I am bitterly disappointed about this. Not at the VP folks, they need to run the workshop with some stability, and I’m completely on board with their reasoning. But I am disappointed with myself. Just as cancer has stolen so much from me emotionally and socially, just as cancer has stolen almost half my writing time these past two years, just as cancer has stolen my Sunspin deadlines, now cancer has stolen an instructing gig I was very excited about and highly committed to. Maybe in five years I can try again if I’m still alive, but I wanted to do it now, at this time in my life, at this point in my career.
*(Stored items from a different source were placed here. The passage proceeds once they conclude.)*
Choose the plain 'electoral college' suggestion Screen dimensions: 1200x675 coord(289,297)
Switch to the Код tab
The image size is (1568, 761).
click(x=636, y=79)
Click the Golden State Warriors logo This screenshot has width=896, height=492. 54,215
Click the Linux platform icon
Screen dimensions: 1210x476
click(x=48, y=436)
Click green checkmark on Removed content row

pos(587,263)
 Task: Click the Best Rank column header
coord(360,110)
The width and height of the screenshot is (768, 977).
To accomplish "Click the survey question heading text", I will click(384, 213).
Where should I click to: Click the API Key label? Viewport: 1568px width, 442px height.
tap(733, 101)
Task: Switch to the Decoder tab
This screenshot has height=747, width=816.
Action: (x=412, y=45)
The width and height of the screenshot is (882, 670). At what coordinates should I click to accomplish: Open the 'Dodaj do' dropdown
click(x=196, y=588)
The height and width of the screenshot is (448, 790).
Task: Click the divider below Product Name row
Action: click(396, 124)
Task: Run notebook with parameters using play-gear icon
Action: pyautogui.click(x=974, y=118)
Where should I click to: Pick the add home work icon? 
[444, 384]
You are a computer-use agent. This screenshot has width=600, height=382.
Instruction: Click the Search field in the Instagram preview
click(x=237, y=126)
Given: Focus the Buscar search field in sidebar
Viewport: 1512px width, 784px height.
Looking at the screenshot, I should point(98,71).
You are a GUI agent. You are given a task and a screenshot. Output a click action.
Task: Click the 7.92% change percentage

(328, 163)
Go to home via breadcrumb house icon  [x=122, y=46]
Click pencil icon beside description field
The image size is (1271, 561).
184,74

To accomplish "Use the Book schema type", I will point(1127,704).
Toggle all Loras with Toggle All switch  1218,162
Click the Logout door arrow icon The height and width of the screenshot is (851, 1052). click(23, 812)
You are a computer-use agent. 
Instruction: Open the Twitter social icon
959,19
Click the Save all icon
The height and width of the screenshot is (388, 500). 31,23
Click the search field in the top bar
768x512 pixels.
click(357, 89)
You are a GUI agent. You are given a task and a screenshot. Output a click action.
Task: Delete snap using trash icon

I’ve realized that my most basic problem is that I still think of myself as a healthy person. My self-image is that of someone whose life permits him to make long-range plans and keep commitments. That hasn’t been true for over three and a half years now, but I have not internalized myself as the sick man that I very demonstrably am. That the world keeps forcefully reminding me I am by stripping me of opportunities.

In it’s way, that’s an odd form of privilege. The fact that I can even hold the illusion of being normal and healthy is a function of the way cancer works. If I had any number of other major diseases, I wouldn’t have the hope of respite to keep touching back on.

On top of that (or perhaps underneath), I’ve really lost my optimism this year. I made it through the first two cancers convinced everything was going to turn out fine. I don’t believe that any more. Not down in my bones. These days I’m pretty sure I’m going to die of this in the next few years. The things I aspire to, the things I’ve worked hard for, the things I’ve wanted to do — they’re being taken away, piece by piece.

Cancer is a fucking thief. It starts and ends with stealing the heart out of me. Along the way it steals my love life, my writing career, my daughter’s childhood and everything else it can get its bloody hands on.

Take care of yourselves. Do the preventative things you can do for your lifestyle, your genetic history, your age cohort. Trust me, you never want to go down this road.